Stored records
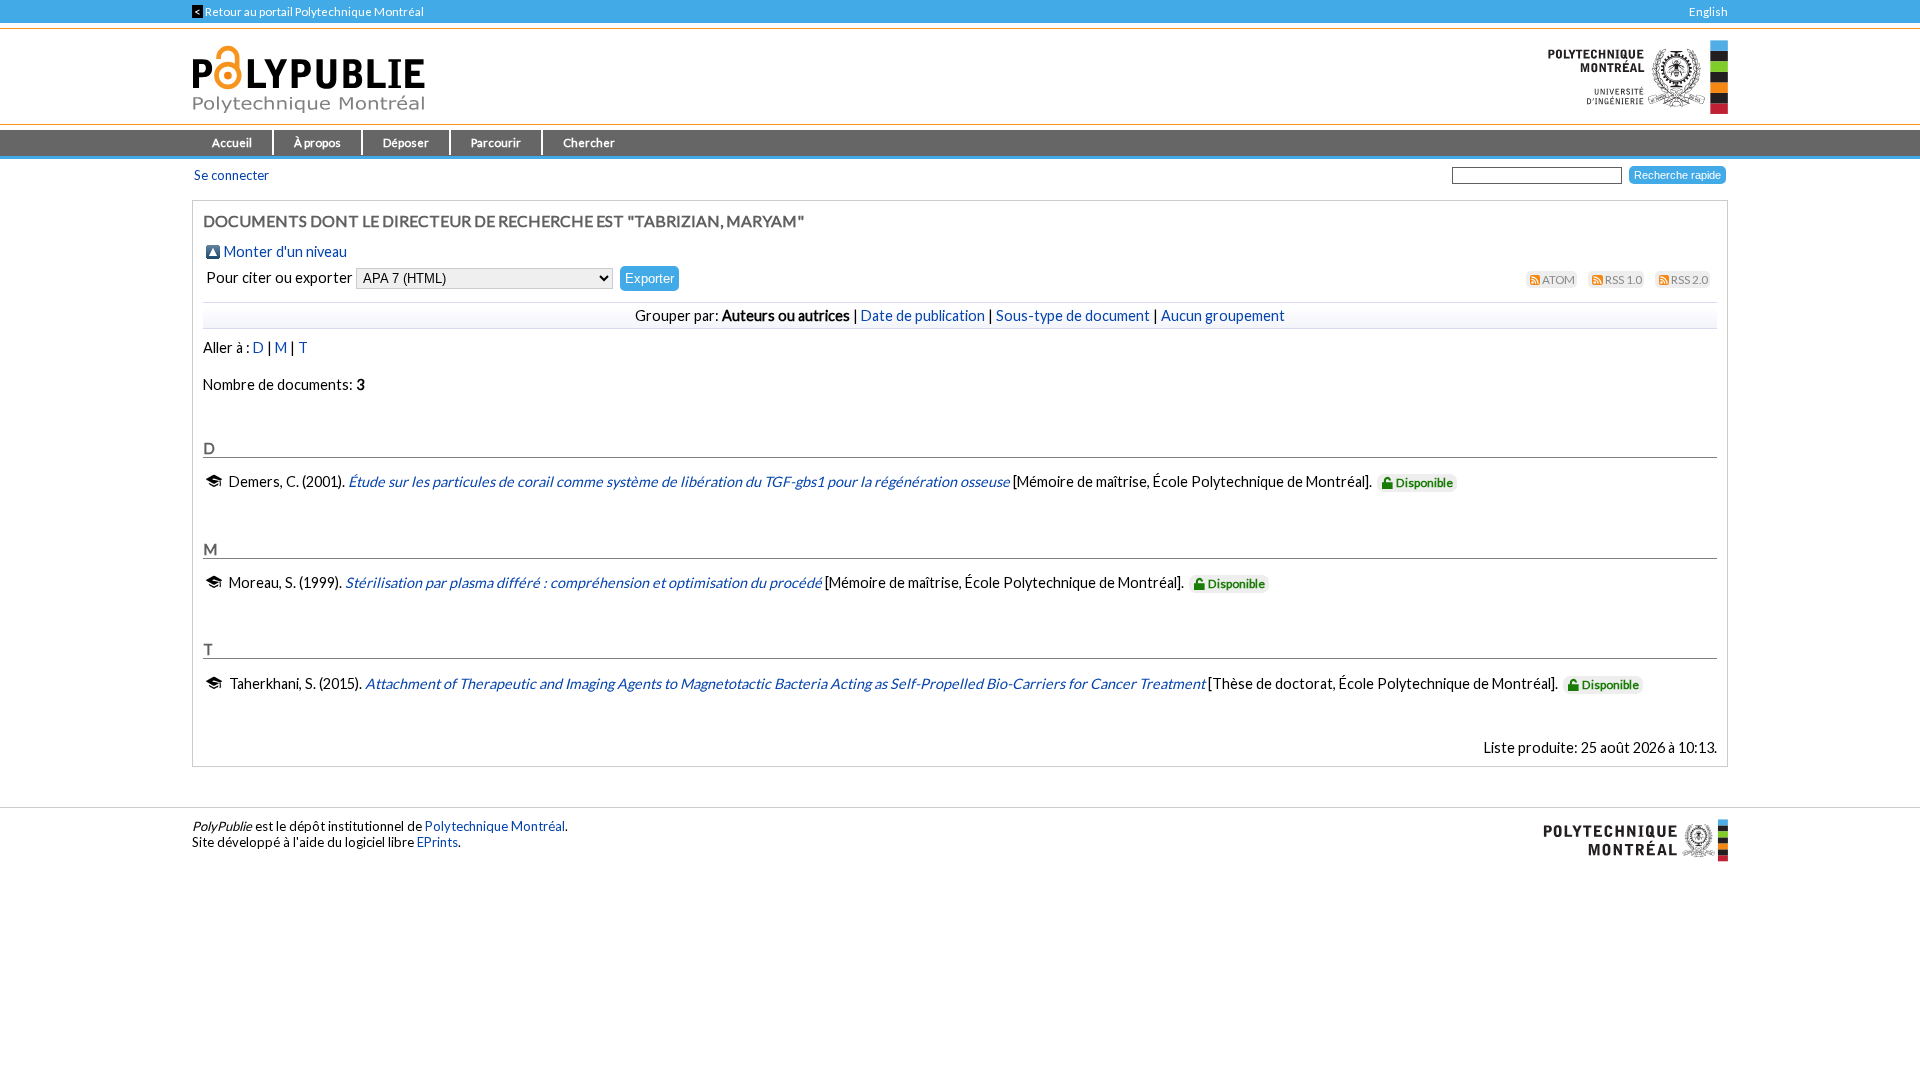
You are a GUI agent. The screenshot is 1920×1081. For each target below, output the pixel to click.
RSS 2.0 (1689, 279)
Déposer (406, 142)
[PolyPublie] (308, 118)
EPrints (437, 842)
--
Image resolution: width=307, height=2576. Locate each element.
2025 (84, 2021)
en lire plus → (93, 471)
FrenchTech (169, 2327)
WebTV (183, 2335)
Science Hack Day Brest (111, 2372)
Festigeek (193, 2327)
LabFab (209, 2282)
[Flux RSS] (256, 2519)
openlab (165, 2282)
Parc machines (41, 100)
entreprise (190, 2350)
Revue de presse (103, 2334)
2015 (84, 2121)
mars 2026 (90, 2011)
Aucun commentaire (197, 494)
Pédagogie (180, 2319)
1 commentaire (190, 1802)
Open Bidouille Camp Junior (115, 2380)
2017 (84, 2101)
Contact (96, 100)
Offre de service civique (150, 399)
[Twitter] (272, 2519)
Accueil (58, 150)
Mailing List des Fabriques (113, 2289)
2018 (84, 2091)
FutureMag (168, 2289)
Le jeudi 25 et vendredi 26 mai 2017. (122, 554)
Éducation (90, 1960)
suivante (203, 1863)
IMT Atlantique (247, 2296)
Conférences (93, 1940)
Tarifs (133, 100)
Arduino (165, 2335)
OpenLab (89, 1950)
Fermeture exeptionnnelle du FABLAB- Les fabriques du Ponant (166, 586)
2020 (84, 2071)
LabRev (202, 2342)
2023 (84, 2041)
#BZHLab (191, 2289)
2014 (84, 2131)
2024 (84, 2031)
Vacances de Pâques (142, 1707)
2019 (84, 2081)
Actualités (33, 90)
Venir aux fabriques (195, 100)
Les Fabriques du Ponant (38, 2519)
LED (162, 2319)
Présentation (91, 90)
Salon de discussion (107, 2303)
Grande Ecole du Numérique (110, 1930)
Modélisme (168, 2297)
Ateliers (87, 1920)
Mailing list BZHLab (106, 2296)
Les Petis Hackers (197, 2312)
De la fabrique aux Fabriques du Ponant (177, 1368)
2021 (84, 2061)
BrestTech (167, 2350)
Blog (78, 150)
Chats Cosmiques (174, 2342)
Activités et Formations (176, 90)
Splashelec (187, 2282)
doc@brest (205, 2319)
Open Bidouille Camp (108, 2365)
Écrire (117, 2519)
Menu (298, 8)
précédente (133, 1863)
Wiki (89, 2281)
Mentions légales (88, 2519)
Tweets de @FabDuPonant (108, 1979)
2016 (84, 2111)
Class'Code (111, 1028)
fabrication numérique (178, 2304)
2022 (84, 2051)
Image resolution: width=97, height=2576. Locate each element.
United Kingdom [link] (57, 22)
==
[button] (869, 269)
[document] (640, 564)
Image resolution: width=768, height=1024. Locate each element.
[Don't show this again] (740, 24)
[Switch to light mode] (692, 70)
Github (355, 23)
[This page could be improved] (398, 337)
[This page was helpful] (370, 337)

**YOUR ASSIGNMENT**
Search the entries for the word "Locate" and pick out every line that holds it.

**WRITTEN ANSWER**
Image resolution: width=307, height=2576. Locate each element.
Image resolution: width=97, height=2576. Locate each element.
Image resolution: width=768, height=1024. Locate each element.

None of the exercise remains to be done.